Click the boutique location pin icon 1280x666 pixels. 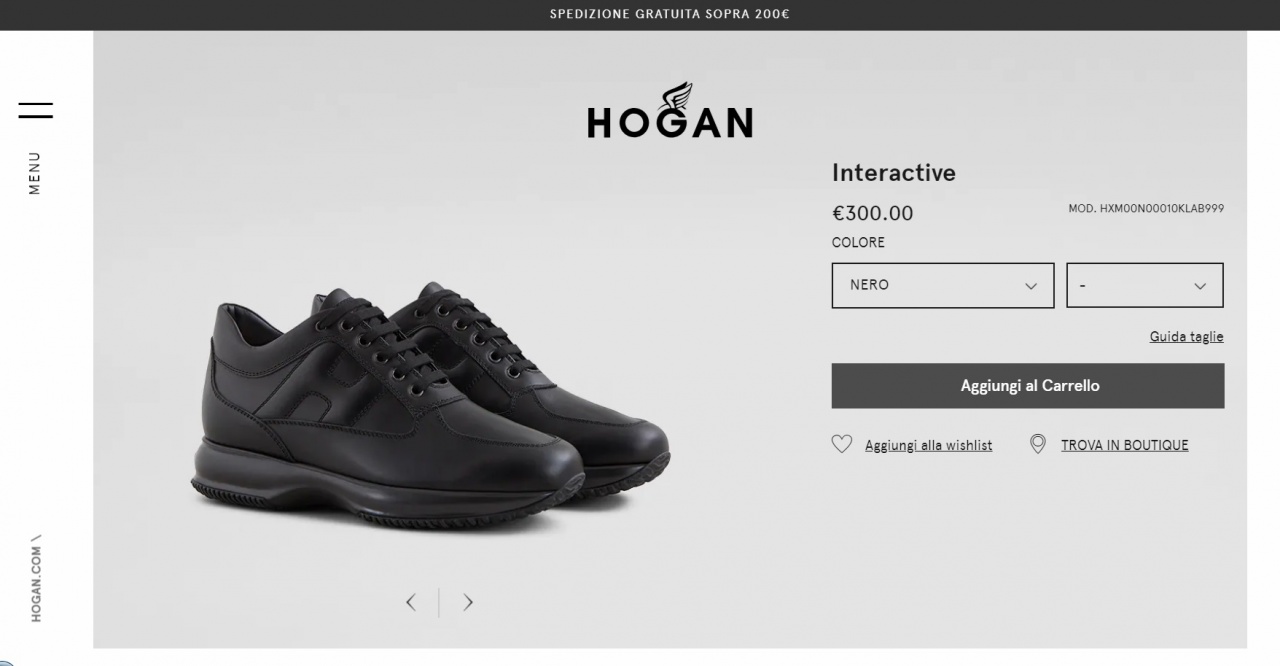[1038, 444]
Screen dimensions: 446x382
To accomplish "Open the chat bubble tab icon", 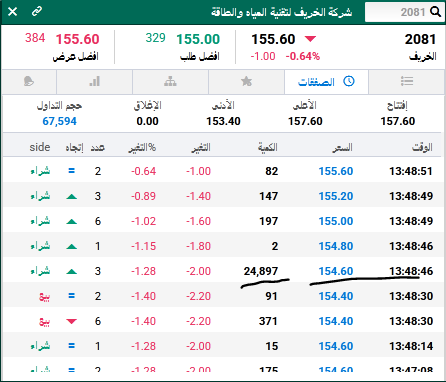I will 29,81.
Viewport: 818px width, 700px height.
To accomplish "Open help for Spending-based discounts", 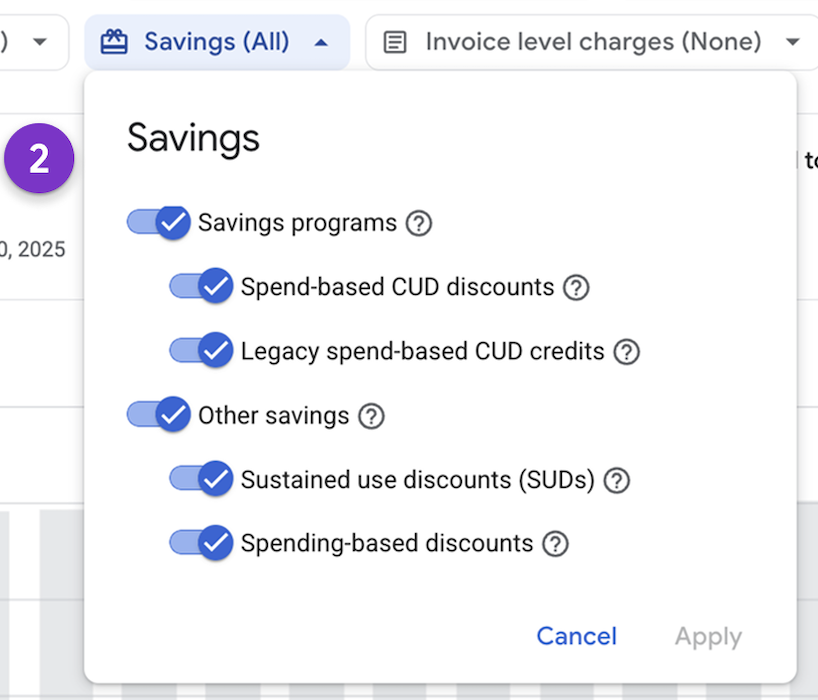I will pos(557,544).
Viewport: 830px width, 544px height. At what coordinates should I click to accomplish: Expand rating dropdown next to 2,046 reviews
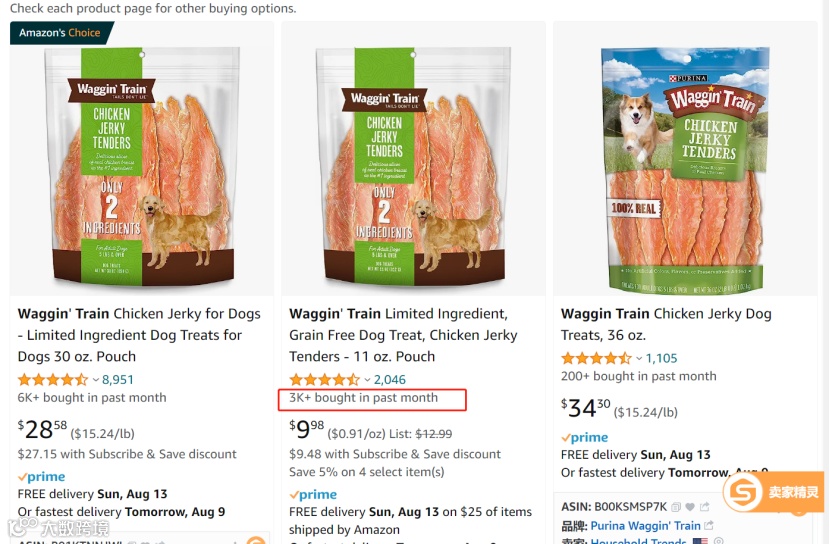pyautogui.click(x=367, y=380)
* * * *
**Task statement:** Given the listing above, return exactly, and only, the lines from the line with "Viewport: 830px width, 544px" through its final line, both included, with the pictures removed.

**Task output:**
Viewport: 830px width, 544px height. At what coordinates should I click to accomplish: Expand rating dropdown next to 2,046 reviews
pyautogui.click(x=367, y=380)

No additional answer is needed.